### Task statement
After locating the line that holds "Task: Tap the 15:36 clock in status bar", output it and all following lines word for word, stopping only at the end of the data.

################

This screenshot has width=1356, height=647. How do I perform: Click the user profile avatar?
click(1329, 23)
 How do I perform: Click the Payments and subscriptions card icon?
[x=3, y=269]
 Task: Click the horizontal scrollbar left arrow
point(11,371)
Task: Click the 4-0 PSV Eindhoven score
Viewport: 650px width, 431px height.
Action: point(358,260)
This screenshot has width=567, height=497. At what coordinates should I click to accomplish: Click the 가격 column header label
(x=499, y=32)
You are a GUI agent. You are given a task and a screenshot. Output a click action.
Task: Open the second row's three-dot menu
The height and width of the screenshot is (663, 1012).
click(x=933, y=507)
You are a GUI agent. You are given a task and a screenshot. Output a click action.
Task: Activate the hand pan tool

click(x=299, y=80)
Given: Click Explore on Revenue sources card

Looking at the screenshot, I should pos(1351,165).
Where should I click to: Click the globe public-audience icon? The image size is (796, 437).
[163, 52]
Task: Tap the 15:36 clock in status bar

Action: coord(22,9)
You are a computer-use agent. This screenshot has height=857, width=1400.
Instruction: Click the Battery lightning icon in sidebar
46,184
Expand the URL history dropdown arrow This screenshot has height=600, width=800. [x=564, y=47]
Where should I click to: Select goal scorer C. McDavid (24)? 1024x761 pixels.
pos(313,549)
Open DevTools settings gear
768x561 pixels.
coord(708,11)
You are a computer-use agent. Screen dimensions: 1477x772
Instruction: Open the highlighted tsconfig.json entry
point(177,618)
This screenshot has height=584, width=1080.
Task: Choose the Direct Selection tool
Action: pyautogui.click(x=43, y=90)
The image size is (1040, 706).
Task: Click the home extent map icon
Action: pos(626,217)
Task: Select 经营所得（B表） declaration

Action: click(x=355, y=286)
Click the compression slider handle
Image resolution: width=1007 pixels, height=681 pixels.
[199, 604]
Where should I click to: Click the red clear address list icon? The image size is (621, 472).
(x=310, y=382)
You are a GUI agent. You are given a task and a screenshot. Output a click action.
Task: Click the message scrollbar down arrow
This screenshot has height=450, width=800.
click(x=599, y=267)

################

### Result
Task: Tap the 15:36 clock in status bar

Action: coord(22,9)
You are a computer-use agent. This screenshot has height=857, width=1400.
Instruction: Click the Battery lightning icon in sidebar
46,184
Expand the URL history dropdown arrow This screenshot has height=600, width=800. [x=564, y=47]
Where should I click to: Select goal scorer C. McDavid (24)? 1024x761 pixels.
pos(313,549)
Open DevTools settings gear
768x561 pixels.
coord(708,11)
You are a computer-use agent. Screen dimensions: 1477x772
Instruction: Open the highlighted tsconfig.json entry
point(177,618)
This screenshot has height=584, width=1080.
Task: Choose the Direct Selection tool
Action: pyautogui.click(x=43, y=90)
The image size is (1040, 706).
Task: Click the home extent map icon
Action: pos(626,217)
Task: Select 经营所得（B表） declaration

Action: click(x=355, y=286)
Click the compression slider handle
Image resolution: width=1007 pixels, height=681 pixels.
[199, 604]
Where should I click to: Click the red clear address list icon? The image size is (621, 472).
(x=310, y=382)
You are a GUI agent. You are given a task and a screenshot. Output a click action.
Task: Click the message scrollbar down arrow
This screenshot has height=450, width=800.
click(x=599, y=267)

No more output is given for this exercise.